Some enzymes are able to selectively oxidize unactivated aliphatic C-H bonds to form alcohols; however biological systems do not possess enzymes that are able to catalyze the analogous amination of a C-H bond.(1,2) The absence of such chemistry is limiting because nitrogen-containing groups are found in therapeutic agents and clinically useful natural products. In one prominent example, the conversion of the ketone of erythromycin to the –N(Me)CH(2)– group in azithromycin leads to a compound that can be dosed once daily with a shorter length of treatment.(3,4) For such reasons, synthetic chemists are very interested in identifying catalysts that can directly convert C-H bonds to C-N bonds.
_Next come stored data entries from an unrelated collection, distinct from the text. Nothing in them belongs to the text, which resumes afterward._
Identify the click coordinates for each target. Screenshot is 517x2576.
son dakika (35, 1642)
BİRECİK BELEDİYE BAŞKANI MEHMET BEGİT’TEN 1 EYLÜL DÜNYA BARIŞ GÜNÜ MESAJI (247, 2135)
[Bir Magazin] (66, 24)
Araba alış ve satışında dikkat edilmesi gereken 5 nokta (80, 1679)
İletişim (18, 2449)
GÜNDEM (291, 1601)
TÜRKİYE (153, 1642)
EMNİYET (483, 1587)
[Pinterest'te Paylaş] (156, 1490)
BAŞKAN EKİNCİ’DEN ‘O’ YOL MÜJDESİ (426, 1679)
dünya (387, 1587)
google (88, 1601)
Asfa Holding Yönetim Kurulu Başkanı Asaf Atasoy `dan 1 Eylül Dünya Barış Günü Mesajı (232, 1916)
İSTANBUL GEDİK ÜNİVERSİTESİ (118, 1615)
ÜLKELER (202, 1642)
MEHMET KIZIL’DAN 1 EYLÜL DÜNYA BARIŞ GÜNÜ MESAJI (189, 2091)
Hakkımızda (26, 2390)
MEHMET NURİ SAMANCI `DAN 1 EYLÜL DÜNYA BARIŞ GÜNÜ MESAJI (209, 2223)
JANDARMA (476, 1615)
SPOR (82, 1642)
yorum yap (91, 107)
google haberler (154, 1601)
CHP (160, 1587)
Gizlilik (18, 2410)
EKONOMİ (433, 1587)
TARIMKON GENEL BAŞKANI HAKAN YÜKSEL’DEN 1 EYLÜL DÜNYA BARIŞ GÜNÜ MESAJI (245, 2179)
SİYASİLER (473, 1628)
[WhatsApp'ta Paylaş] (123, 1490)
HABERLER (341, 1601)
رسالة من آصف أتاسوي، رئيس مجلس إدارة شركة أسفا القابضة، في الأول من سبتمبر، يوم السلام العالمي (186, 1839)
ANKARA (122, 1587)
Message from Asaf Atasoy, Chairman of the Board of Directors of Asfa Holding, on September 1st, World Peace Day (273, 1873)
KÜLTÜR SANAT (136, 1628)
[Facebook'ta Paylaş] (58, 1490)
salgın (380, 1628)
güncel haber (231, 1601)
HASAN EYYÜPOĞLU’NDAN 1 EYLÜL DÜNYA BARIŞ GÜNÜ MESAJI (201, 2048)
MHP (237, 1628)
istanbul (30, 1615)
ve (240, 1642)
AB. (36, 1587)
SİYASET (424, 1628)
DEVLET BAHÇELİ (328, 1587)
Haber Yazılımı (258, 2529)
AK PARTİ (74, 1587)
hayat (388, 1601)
Most currently used catalysts for C-H bond amination are ill suited for the functionalization of complex molecules, because they require excess substrate or directing groups, harsh reaction conditions, weak or acidic C-H bonds, or reagents containing specialized groups on the nitrogen atom.(5-14) Among C-H bond amination reactions, those forming a carbon-nitrogen bond at a tertiary alkyl group would be particularly valuable, because this linkage is difficult to generate enzymatically from ketone or alcohol precursors.(15) In this manuscript, we report a mild, selective, iron-catalyzed azidation of tertiary C-H bonds with substrate as limiting reagent. The reaction tolerates aqueous environments and is suitable for “late-stage” functionalization of complex structures. Moreover, this azidation creates the ability to install a range of nitrogen functional groups, including those from bio-orthogonal Huisgen “click” cycloadditions and the Staudinger ligation.(16-19) For these reasons, we anticipate this methodology will create opportunities to easily modify natural products, their precursors, and their derivatives to analogs that contain distinct polarity and charge from nitrogen-containing groups. It could also be used to help identify targets of biologically active molecules by creating a point of attachment, for example to fluorescent tags or ‘handles’ for affinity chromatography, directly onto complex molecular structures.